> **Given instruction**: Arrange the lines below as a numbered list, skipping any blank lines. Leave the pictures out of your answer.

# Input start

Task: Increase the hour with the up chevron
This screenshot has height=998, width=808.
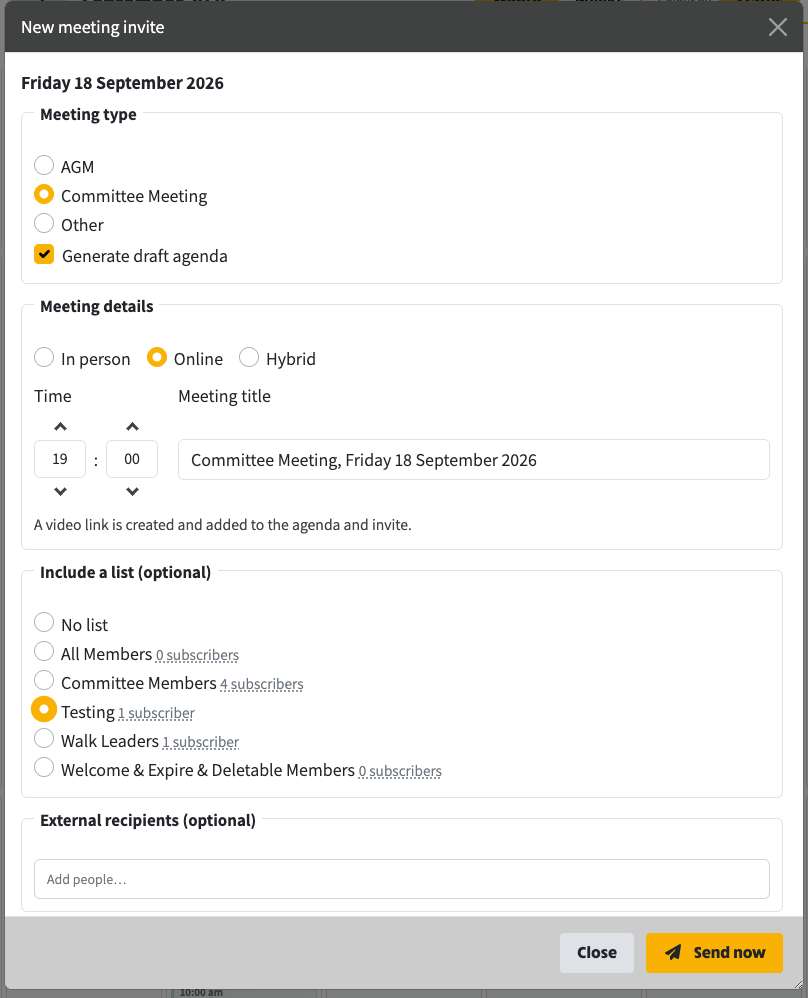Action: coord(60,426)
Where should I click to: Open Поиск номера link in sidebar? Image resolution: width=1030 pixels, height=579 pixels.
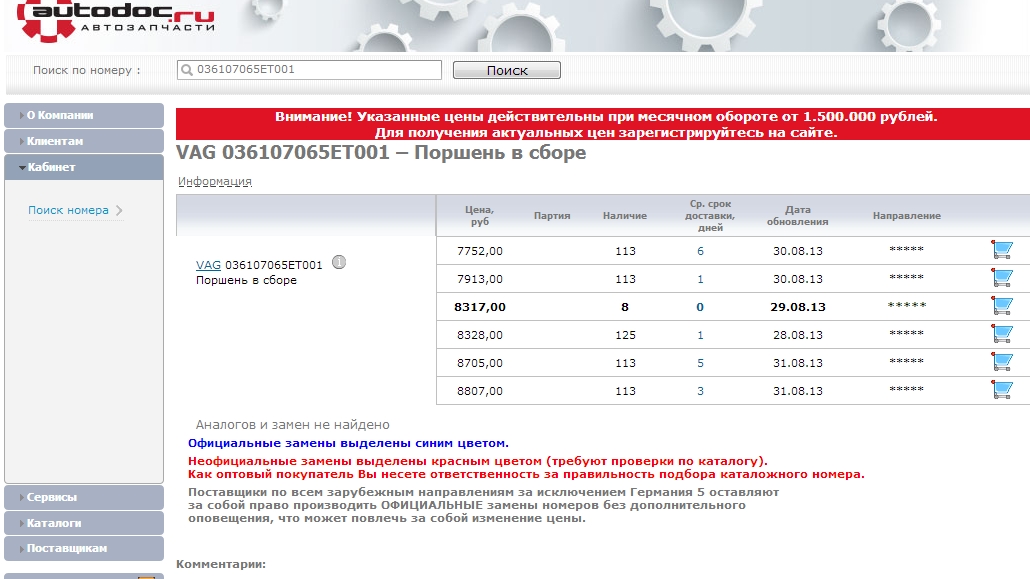(x=68, y=210)
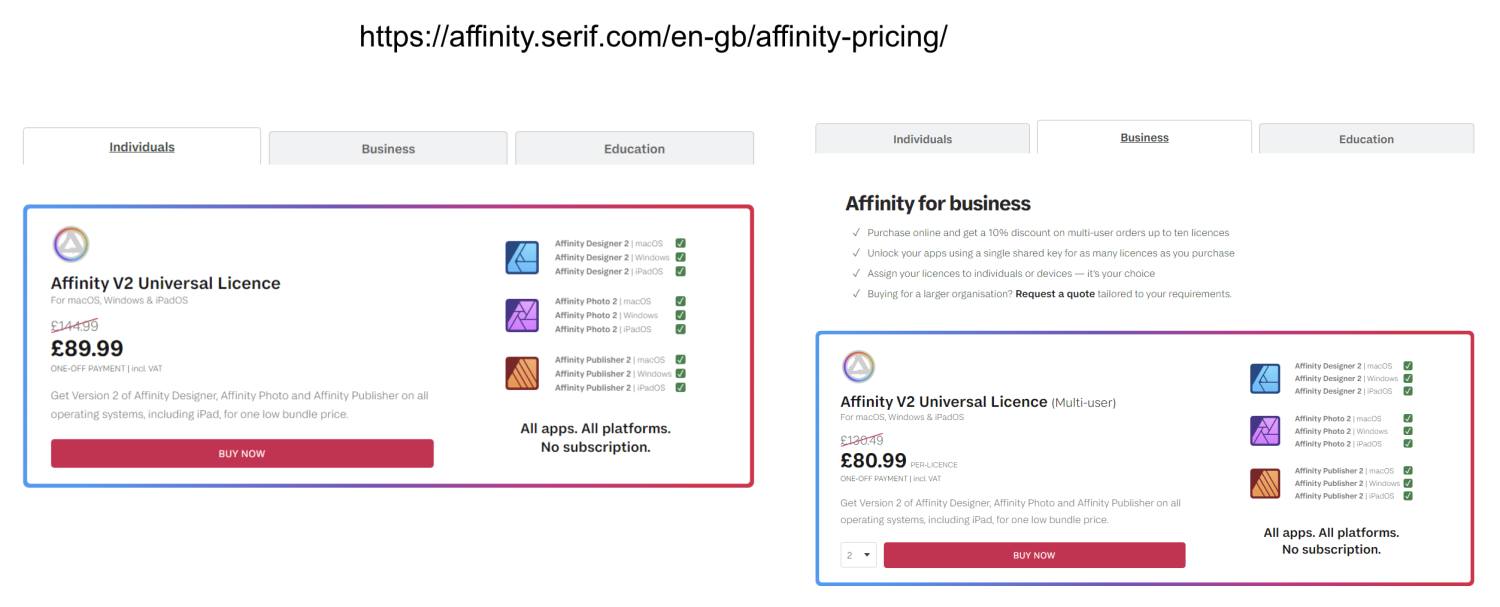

# Input end

> **Solution to the problem**:
1. Task: Increase the hour with the up chevron
2. This screenshot has height=998, width=808.
3. Action: coord(60,426)
4. Where should I click to: Open Поиск номера link in sidebar? Image resolution: width=1030 pixels, height=579 pixels.
5. (x=68, y=210)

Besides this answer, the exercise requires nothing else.